Another article argues that gender is a “social institution” and advocates raising “androgynous children” free of “gendered norms.” In fact, an entire module is dedicated purely to the “Social Construction of Gender.”
One collection of essays assigned in that module even calls Christianity and the Western philosophical tradition “intellectual fascism” for believing that truth is objective.
It reads: "Why are we so frightened of difference and multiplicity? Perhaps it is the Western belief in the One True God? Strength, goodness and truth are properties of our God’s oneness. And all those tribes with multiple gods, tribes that were slaughtered by the ancient Hebrews, must have been weak, false evil and duplicitous … Unfortunately, such approach is a kind of intellectual fascism that squeezes out individual truths.”
More content advocates for sexual promiscuity, “queering society” and “learning from drag queens.”
You can find the full list of links below:
Warning: Some of the material contains vulgar content.
WS 200 Contents by Hank Hill on Scribd
An anonymous professor told the Crimson White about meeting with a representative from McGraw-Hill about creating a similar textbook and using the women's studies e-textbook as a model.

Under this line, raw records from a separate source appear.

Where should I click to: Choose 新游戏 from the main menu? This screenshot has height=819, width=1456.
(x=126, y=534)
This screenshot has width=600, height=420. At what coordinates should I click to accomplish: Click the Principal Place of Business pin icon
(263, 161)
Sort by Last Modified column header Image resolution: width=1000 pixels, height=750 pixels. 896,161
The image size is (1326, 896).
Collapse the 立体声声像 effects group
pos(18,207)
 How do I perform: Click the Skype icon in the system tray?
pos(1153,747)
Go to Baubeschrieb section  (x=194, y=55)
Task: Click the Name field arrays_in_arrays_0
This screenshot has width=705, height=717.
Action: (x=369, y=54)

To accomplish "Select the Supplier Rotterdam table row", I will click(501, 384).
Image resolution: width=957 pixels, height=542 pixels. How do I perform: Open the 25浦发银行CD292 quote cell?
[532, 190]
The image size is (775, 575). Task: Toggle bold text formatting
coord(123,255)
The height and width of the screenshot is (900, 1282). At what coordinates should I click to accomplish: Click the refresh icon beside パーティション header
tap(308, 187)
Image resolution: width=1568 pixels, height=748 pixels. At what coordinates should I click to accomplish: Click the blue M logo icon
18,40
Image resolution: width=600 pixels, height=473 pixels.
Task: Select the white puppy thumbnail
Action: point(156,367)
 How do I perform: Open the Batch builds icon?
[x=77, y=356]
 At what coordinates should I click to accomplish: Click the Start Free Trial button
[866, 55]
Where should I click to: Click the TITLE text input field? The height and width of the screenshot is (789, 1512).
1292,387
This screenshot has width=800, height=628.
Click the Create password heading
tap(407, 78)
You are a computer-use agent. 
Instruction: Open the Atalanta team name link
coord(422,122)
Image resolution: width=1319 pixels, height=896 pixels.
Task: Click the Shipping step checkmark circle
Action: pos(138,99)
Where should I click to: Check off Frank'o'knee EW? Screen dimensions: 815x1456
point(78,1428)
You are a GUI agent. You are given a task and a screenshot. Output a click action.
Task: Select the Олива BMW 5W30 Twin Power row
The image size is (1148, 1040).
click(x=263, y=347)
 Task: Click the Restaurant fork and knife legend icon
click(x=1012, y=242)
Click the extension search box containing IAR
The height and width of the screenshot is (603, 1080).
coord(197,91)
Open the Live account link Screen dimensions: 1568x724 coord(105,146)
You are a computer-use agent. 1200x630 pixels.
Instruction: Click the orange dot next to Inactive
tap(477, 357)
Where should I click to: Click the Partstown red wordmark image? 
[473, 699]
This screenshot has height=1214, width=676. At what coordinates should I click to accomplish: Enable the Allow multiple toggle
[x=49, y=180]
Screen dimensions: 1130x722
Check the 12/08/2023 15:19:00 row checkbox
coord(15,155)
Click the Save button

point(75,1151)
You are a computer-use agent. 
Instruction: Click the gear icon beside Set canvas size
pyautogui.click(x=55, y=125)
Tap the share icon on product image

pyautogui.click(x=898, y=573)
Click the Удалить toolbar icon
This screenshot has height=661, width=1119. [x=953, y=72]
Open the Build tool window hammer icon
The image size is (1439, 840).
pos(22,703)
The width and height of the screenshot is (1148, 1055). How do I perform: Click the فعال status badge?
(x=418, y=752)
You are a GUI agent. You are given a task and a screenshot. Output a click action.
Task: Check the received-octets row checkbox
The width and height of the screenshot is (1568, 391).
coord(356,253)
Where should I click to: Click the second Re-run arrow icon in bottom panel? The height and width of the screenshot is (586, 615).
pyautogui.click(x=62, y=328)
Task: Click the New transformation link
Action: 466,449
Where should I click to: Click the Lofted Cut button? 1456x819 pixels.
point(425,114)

The professor claimed to have been offered $10 in royalties for every e-textbook purchased. If the women's studies e-textbook came with the same bargain, UA's gender and race studies department would have raked in $26,250 in the fall semester.
The details of the deal with McGraw-Hill involving the women's studies textbook are unknown. However, the paper reported that total textbook profits are split between the department, McGraw-Hill and UA.
McKnight's husband and chair of the Department of Gender and Race, Utz McKnight, told the Crimson White that his wife receives no individual profit from the book, and all the money goes back to the Department of Gender and Race. He defended the content of the textbook, arguing that textbooks have to be able to be updated quickly. He said that his department prioritizes maintaining reasonable textbook prices for students.
Since the McKnights do not directly profit from the e-textbook, the material does not have to be sent to a textbook selection committee for approval.
1819 News reached out to UA for comment and received no response.